_TASK INSTRUCTIONS_. Return every line of the data below that includes the string "icon".

_DATA FOR ANALYSIS_.
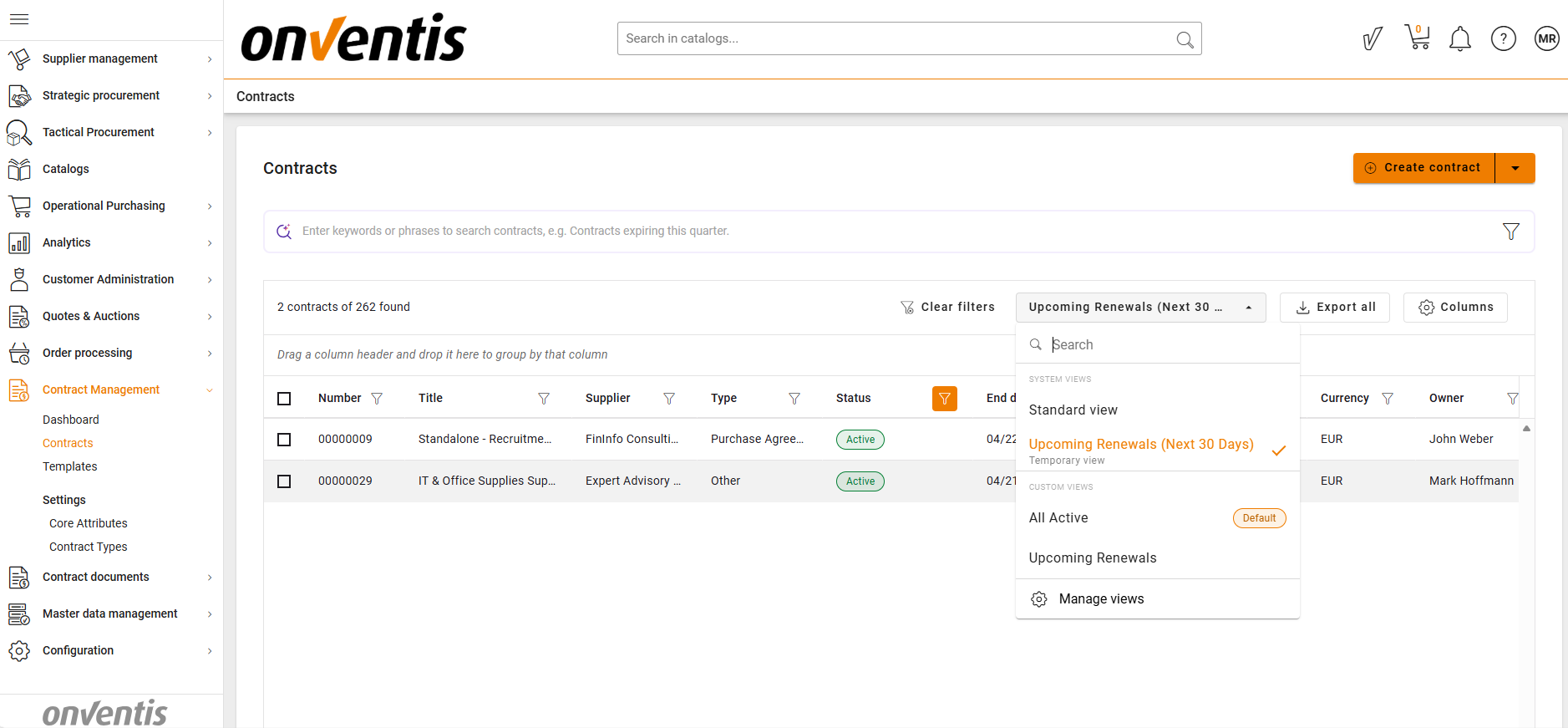1568x728 pixels.
Task: Open the Create contract dropdown arrow
Action: point(1515,168)
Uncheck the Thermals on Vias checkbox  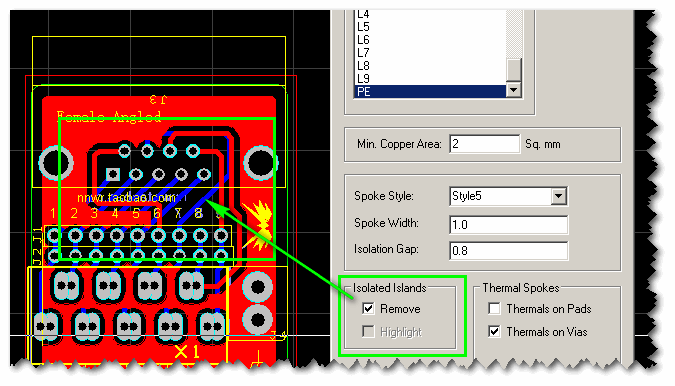click(494, 331)
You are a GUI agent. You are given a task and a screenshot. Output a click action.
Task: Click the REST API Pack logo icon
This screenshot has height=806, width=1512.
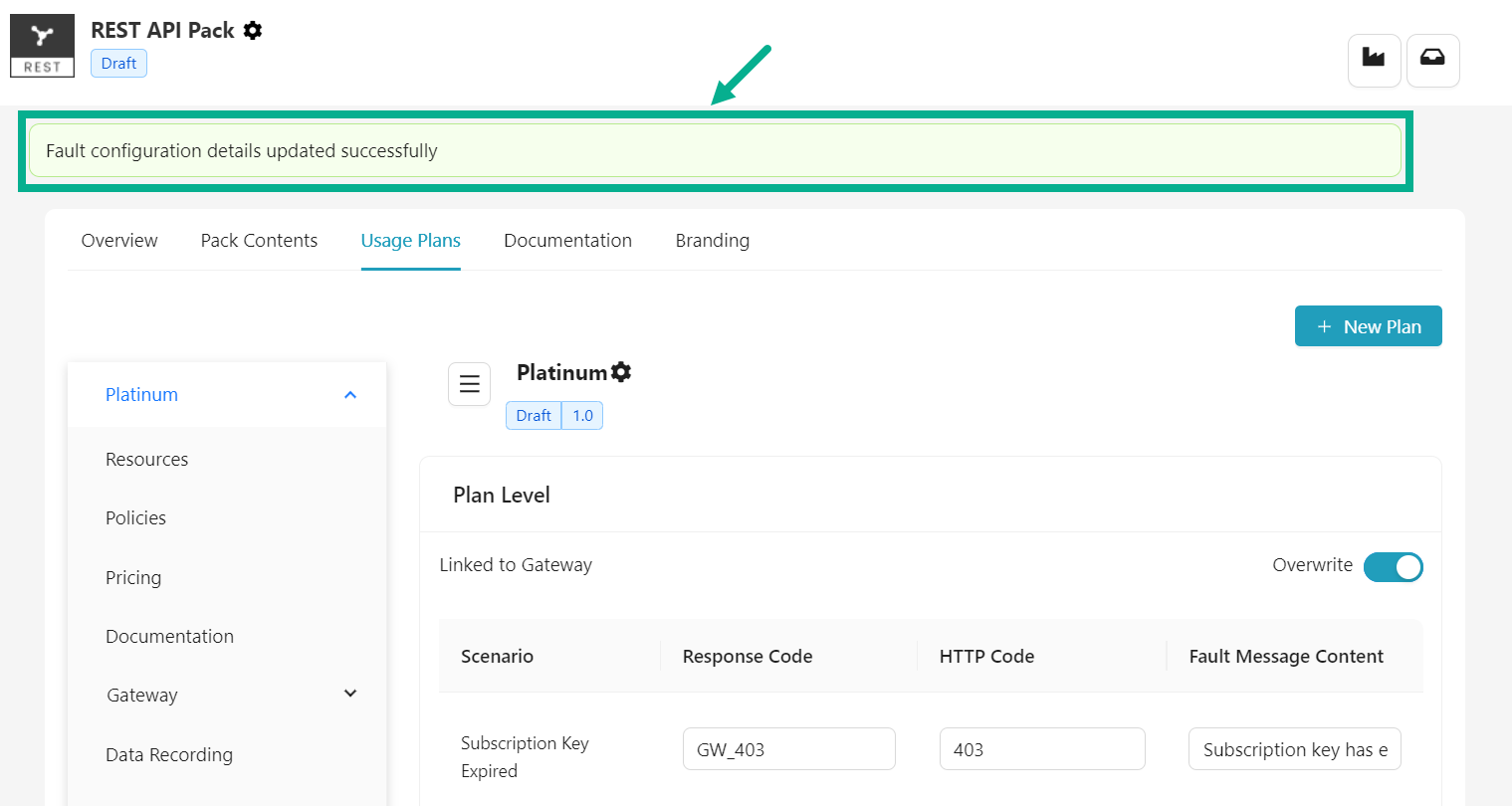pyautogui.click(x=42, y=46)
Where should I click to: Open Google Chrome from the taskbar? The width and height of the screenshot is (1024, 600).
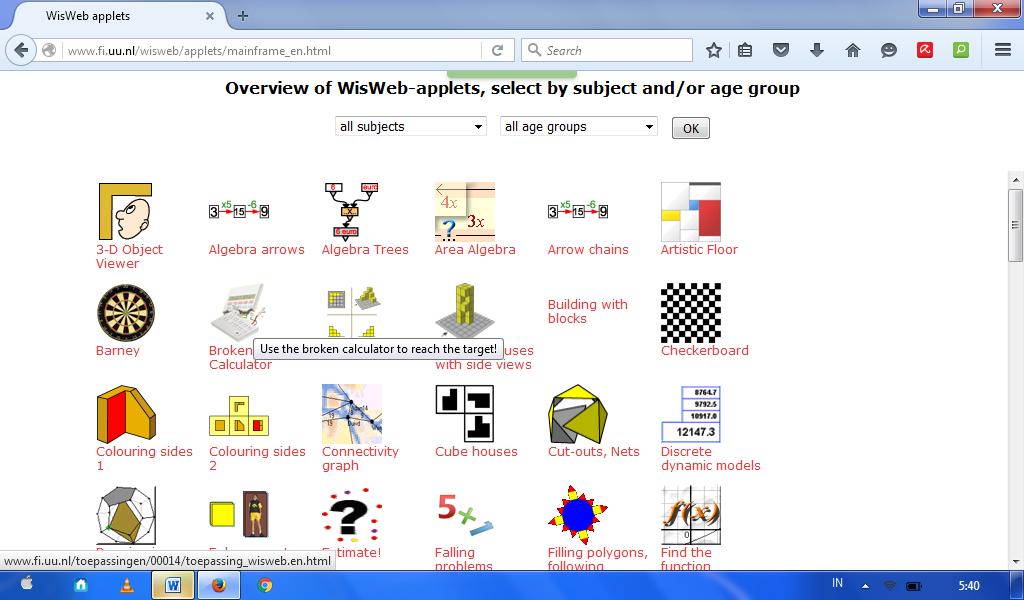pyautogui.click(x=265, y=585)
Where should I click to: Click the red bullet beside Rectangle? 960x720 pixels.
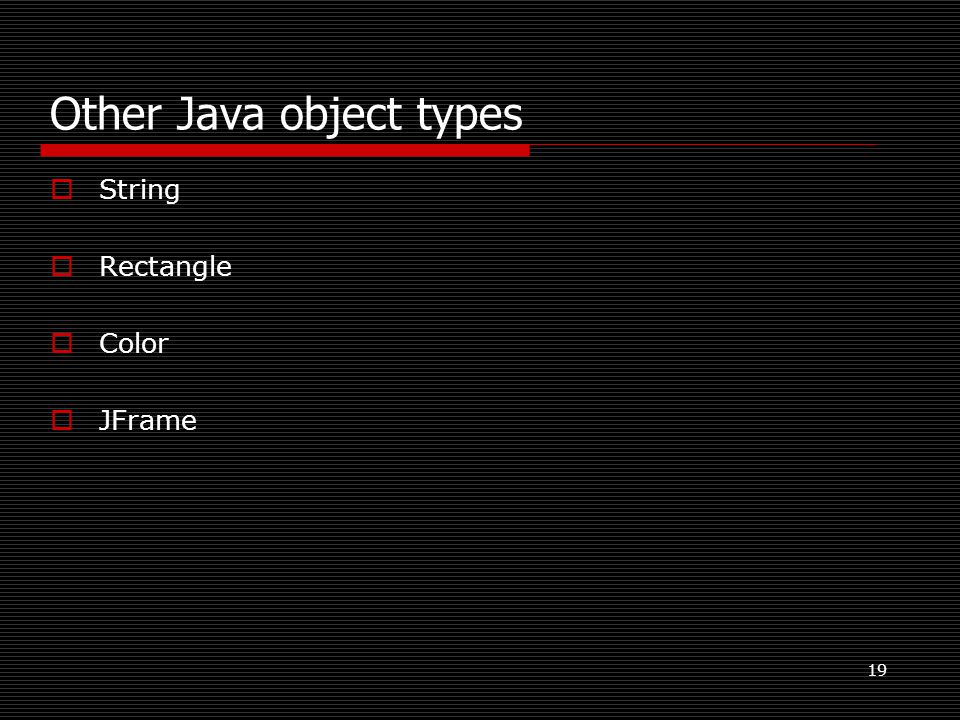[62, 266]
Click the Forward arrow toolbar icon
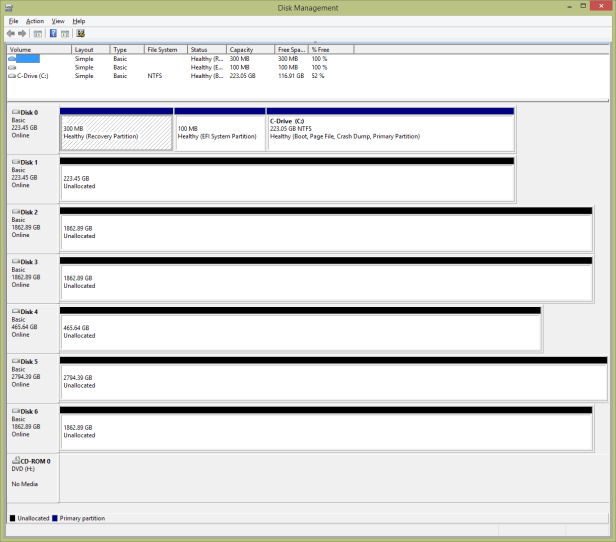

_TASK ANSWER_.
Task: Click the REST API Pack logo icon
Click the Forward arrow toolbar icon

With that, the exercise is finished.